There were two immediate sequels, followed by what are now four legacy sequels that started  just over a decade after the third one ended. They have mostly been a series of diminishing returns. This latest one is the worst in the franchise.

Scream satirized the entire horror genre, specifically slasher films. Scream 2 turned its eyes on sequels, and Scream 3 attempted to go after trilogies. Then there were shots at remakes, YouTube Videos, and Legacy Sequels. Scream 7 seems to just be satirizing itself, as if there are not other aspects of the genre it can poke fun at.

The legacy films in this series have been a mixed bag. Sometimes they’ve felt like they are trying to set up a new group of characters to carry the torch, and yet they can never seem to let go of the old familiar faces. I’ve seen them all, but I would be hard-pressed to tell you anything about the last three films. 
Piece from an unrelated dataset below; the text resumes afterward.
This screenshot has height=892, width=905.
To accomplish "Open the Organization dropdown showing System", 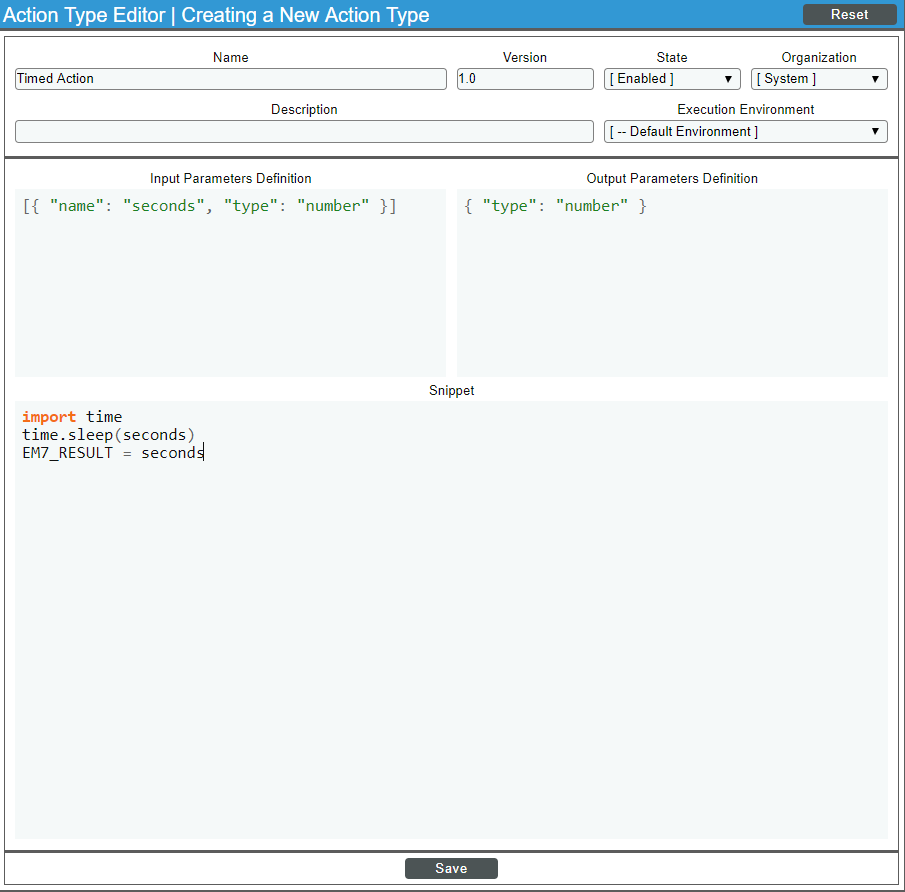I will click(x=818, y=79).
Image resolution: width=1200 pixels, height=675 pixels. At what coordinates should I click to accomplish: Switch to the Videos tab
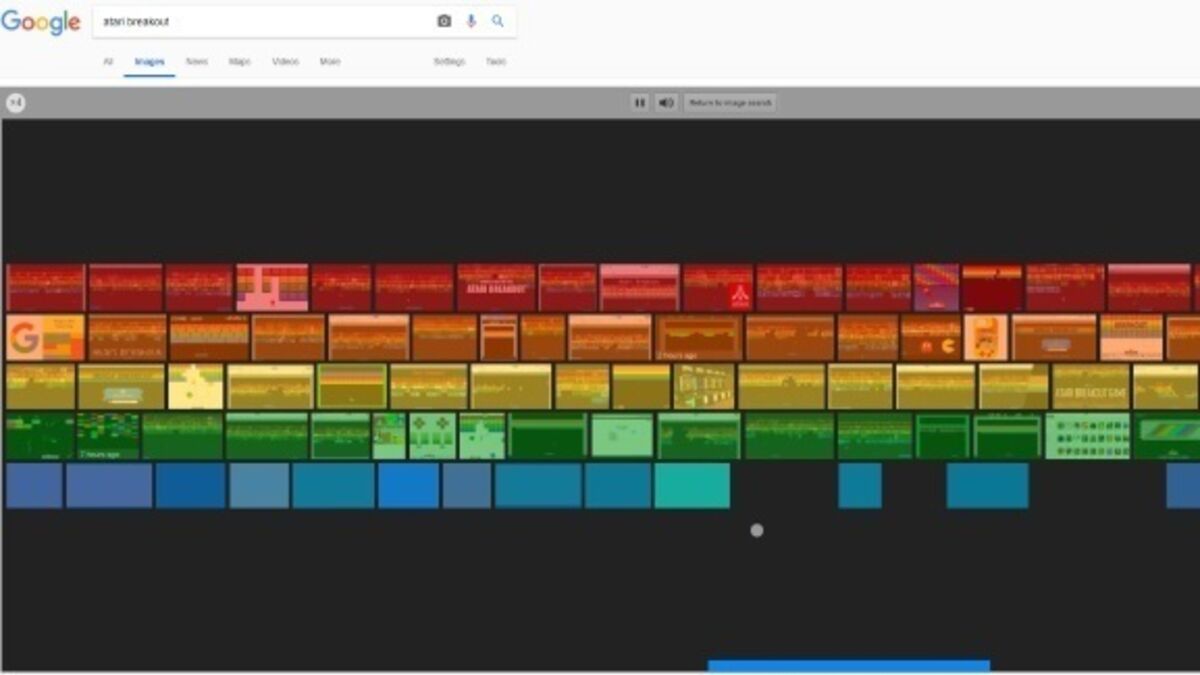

Due to a salary dispute, Neve Campbell did not appear in Scream 6, but she is back front and center for this one. As is Courteney Cox.  Melissa Barrera, who was set up as the main lead in Scream 5 and Scream 6, was not asked to be back for this film due to some social media-related kerfuffle. Jenna Oretega then decided not to return.

I’ve said an awful lot here without actually talking about the film at hand. There just isn’t that much to talk about.

The cold open features a couple of Stab fans (Stab being the in-movie films that basically fictionalize the events of the Scream films, if that makes sense). They come to the house that most of the characters died in the original Scream,as a sort of dark tourism satire and promptly get killed.

Sidney (Campbell) has now moved to a rural town, gotten married to a cop (Joel McHale), and has a kid who she named Tatum (Isabel May) (the name of one of her friends in the first film who was horribly killed – which is kind of weird when you think about it – and the characters in this film do think about it).

Ghostface Killer finds them and starts murdering people in very gore-filled but not so imaginative ways. He video calls Sidney and has the voice and face of the original killer in Scream. But it can’t be him because he was killed in that first film.  Or can it? By this point in the franchise, anything can happen (but mostly doesn’t).

There are a lot of secondary characters who are also suspects. There is the weird kid obsessed with Sidney and her (many) run-ins with killers. There’s the boyfriend and movie nerd girl. Plus a couple of kids from the last film.  There is some decent meta-humor where characters literally call these people by the names I’m using (weird kid, boyfriend, etc.). 

They have the now perfunctory meta-discussion on who the killer could be, but they put no real effort into it.  Gayle (Cox) eventually shows up. Her entrance is pretty good, but then they don’t seem to know what to do with her.

Scream is one of my all-time favorite horror films. I’ve enjoyed many of the sequels even while recognizing they are never as good as the original. But this one just doesn’t seem to have a reason to exist. Yet, I’m not mad I watched it. I even spent good money on it to see it in the theater (something I haven’t done since Scream 3). 

But if they make another one, I hope they get rid of the entire original cast and find a way to make it feel original again. At this point this series is starting to feel like the films the original was so good at making fun of.